__AIM__
Arrange every line of the records below as a numbered list, leaving out the blank lines.
****
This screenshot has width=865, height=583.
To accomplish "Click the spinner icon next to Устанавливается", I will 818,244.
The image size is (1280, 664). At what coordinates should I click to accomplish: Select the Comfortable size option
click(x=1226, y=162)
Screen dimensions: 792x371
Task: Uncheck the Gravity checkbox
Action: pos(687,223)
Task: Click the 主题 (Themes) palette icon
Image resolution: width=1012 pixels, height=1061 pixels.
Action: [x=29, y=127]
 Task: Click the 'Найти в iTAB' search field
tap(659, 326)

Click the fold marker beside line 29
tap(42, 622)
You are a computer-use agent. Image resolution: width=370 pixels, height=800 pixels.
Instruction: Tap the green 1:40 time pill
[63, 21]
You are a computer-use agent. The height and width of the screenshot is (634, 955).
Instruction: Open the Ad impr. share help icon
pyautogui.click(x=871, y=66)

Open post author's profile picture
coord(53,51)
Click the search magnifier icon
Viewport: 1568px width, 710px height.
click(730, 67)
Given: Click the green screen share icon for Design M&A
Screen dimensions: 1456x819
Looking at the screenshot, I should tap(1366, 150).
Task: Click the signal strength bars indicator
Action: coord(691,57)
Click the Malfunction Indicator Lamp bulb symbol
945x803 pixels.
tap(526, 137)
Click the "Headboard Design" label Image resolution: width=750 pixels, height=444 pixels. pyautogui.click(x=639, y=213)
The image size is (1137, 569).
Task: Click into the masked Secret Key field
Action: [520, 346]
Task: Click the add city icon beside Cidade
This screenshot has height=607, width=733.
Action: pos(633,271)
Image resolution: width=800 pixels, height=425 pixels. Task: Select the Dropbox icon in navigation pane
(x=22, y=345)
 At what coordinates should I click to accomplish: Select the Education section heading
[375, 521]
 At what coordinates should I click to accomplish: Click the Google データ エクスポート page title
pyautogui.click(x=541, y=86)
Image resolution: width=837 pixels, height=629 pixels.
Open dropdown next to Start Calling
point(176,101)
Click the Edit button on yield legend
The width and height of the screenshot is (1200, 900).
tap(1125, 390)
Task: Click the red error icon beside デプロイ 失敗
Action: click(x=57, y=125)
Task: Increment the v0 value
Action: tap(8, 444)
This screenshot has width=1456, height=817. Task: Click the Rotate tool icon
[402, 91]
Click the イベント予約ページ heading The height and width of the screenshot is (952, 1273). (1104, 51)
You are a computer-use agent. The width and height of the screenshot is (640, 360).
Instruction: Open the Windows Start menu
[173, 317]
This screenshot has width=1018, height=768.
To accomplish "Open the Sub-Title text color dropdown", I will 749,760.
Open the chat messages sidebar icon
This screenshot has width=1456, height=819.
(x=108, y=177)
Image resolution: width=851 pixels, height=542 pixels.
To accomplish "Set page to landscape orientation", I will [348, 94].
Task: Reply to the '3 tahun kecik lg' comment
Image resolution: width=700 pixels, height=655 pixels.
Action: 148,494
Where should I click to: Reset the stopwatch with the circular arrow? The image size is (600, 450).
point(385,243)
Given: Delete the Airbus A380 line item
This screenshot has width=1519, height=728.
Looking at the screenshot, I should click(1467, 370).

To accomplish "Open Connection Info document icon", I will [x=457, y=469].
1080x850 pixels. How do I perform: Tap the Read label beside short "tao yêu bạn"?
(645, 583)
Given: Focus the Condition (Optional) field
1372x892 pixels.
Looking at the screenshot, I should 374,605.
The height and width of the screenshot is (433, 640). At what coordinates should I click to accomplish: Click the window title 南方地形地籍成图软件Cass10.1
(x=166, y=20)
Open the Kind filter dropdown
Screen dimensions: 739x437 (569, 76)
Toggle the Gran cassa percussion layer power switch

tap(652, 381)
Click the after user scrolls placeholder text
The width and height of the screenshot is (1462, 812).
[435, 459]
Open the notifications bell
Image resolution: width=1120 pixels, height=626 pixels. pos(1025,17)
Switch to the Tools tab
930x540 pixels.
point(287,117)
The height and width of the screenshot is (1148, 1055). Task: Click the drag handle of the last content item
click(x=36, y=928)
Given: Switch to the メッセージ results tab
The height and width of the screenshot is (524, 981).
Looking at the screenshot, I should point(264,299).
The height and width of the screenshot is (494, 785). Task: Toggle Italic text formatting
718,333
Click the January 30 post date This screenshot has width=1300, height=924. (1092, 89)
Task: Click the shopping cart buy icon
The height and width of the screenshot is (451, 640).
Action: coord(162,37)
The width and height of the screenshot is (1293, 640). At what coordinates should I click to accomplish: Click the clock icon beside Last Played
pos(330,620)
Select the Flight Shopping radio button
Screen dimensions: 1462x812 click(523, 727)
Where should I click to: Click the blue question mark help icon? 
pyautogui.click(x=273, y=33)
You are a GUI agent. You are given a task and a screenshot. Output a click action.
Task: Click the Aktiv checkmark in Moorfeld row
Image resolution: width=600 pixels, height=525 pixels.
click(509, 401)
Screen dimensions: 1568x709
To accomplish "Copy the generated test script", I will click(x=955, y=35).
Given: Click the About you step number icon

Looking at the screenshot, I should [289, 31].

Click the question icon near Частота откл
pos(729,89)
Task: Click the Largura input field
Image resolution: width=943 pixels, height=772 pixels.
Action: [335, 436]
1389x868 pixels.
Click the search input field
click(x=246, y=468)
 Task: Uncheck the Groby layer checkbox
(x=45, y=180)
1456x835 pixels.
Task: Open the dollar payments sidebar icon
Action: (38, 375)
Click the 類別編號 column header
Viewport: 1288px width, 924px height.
****
__SOLUTION TO THE PROBLEM__
1. This screenshot has width=865, height=583.
2. To accomplish "Click the spinner icon next to Устанавливается", I will 818,244.
3. The image size is (1280, 664). At what coordinates should I click to accomplish: Select the Comfortable size option
4. click(x=1226, y=162)
5. Screen dimensions: 792x371
6. Task: Uncheck the Gravity checkbox
7. Action: pos(687,223)
8. Task: Click the 主题 (Themes) palette icon
9. Image resolution: width=1012 pixels, height=1061 pixels.
10. Action: [x=29, y=127]
11.  Task: Click the 'Найти в iTAB' search field
12. tap(659, 326)
13. Click the fold marker beside line 29
14. tap(42, 622)
15. You are a computer-use agent. Image resolution: width=370 pixels, height=800 pixels.
16. Instruction: Tap the green 1:40 time pill
17. [63, 21]
18. You are a computer-use agent. The height and width of the screenshot is (634, 955).
19. Instruction: Open the Ad impr. share help icon
20. pyautogui.click(x=871, y=66)
21. Open post author's profile picture
22. coord(53,51)
23. Click the search magnifier icon
24. Viewport: 1568px width, 710px height.
25. click(730, 67)
26. Given: Click the green screen share icon for Design M&A
27. Screen dimensions: 1456x819
28. Looking at the screenshot, I should tap(1366, 150).
29. Task: Click the signal strength bars indicator
30. Action: coord(691,57)
31. Click the Malfunction Indicator Lamp bulb symbol
32. 945x803 pixels.
33. tap(526, 137)
34. Click the "Headboard Design" label Image resolution: width=750 pixels, height=444 pixels. pyautogui.click(x=639, y=213)
35. The image size is (1137, 569).
36. Task: Click into the masked Secret Key field
37. Action: [520, 346]
38. Task: Click the add city icon beside Cidade
39. This screenshot has height=607, width=733.
40. Action: pos(633,271)
41. Image resolution: width=800 pixels, height=425 pixels. Task: Select the Dropbox icon in navigation pane
42. (x=22, y=345)
43.  At what coordinates should I click to accomplish: Select the Education section heading
44. [375, 521]
45.  At what coordinates should I click to accomplish: Click the Google データ エクスポート page title
46. pyautogui.click(x=541, y=86)
47. Image resolution: width=837 pixels, height=629 pixels.
48. Open dropdown next to Start Calling
49. point(176,101)
50. Click the Edit button on yield legend
51. The width and height of the screenshot is (1200, 900).
52. tap(1125, 390)
53. Task: Click the red error icon beside デプロイ 失敗
54. Action: click(x=57, y=125)
55. Task: Increment the v0 value
56. Action: tap(8, 444)
57. This screenshot has width=1456, height=817. Task: Click the Rotate tool icon
58. [402, 91]
59. Click the イベント予約ページ heading The height and width of the screenshot is (952, 1273). (1104, 51)
60. You are a computer-use agent. The width and height of the screenshot is (640, 360).
61. Instruction: Open the Windows Start menu
62. [173, 317]
63. This screenshot has width=1018, height=768.
64. To accomplish "Open the Sub-Title text color dropdown", I will 749,760.
65. Open the chat messages sidebar icon
66. This screenshot has width=1456, height=819.
67. (x=108, y=177)
68. Image resolution: width=851 pixels, height=542 pixels.
69. To accomplish "Set page to landscape orientation", I will [348, 94].
70. Task: Reply to the '3 tahun kecik lg' comment
71. Image resolution: width=700 pixels, height=655 pixels.
72. Action: 148,494
73. Where should I click to: Reset the stopwatch with the circular arrow? The image size is (600, 450).
74. point(385,243)
75. Given: Delete the Airbus A380 line item
76. This screenshot has width=1519, height=728.
77. Looking at the screenshot, I should click(1467, 370).
78. To accomplish "Open Connection Info document icon", I will [x=457, y=469].
79. 1080x850 pixels. How do I perform: Tap the Read label beside short "tao yêu bạn"?
80. (645, 583)
81. Given: Focus the Condition (Optional) field
82. 1372x892 pixels.
83. Looking at the screenshot, I should 374,605.
84. The height and width of the screenshot is (433, 640). At what coordinates should I click to accomplish: Click the window title 南方地形地籍成图软件Cass10.1
85. (x=166, y=20)
86. Open the Kind filter dropdown
87. Screen dimensions: 739x437 (569, 76)
88. Toggle the Gran cassa percussion layer power switch
89. tap(652, 381)
90. Click the after user scrolls placeholder text
91. The width and height of the screenshot is (1462, 812).
92. [435, 459]
93. Open the notifications bell
94. Image resolution: width=1120 pixels, height=626 pixels. pos(1025,17)
95. Switch to the Tools tab
96. 930x540 pixels.
97. point(287,117)
98. The height and width of the screenshot is (1148, 1055). Task: Click the drag handle of the last content item
99. click(x=36, y=928)
100. Given: Switch to the メッセージ results tab
101. The height and width of the screenshot is (524, 981).
102. Looking at the screenshot, I should point(264,299).
103. The height and width of the screenshot is (494, 785). Task: Toggle Italic text formatting
104. 718,333
105. Click the January 30 post date This screenshot has width=1300, height=924. (1092, 89)
106. Task: Click the shopping cart buy icon
107. The height and width of the screenshot is (451, 640).
108. Action: coord(162,37)
109. The width and height of the screenshot is (1293, 640). At what coordinates should I click to accomplish: Click the clock icon beside Last Played
110. pos(330,620)
111. Select the Flight Shopping radio button
112. Screen dimensions: 1462x812 click(523, 727)
113. Where should I click to: Click the blue question mark help icon? 
114. pyautogui.click(x=273, y=33)
115. You are a GUI agent. You are given a task and a screenshot. Output a click action.
116. Task: Click the Aktiv checkmark in Moorfeld row
117. Image resolution: width=600 pixels, height=525 pixels.
118. click(509, 401)
119. Screen dimensions: 1568x709
120. To accomplish "Copy the generated test script", I will click(x=955, y=35).
121. Given: Click the About you step number icon
122. Looking at the screenshot, I should [289, 31].
123. Click the question icon near Частота откл
124. pos(729,89)
125. Task: Click the Largura input field
126. Image resolution: width=943 pixels, height=772 pixels.
127. Action: [335, 436]
128. 1389x868 pixels.
129. Click the search input field
130. click(x=246, y=468)
131.  Task: Uncheck the Groby layer checkbox
132. (x=45, y=180)
133. 1456x835 pixels.
134. Task: Open the dollar payments sidebar icon
135. Action: (38, 375)
136. Click the 類別編號 column header
137. Viewport: 1288px width, 924px height.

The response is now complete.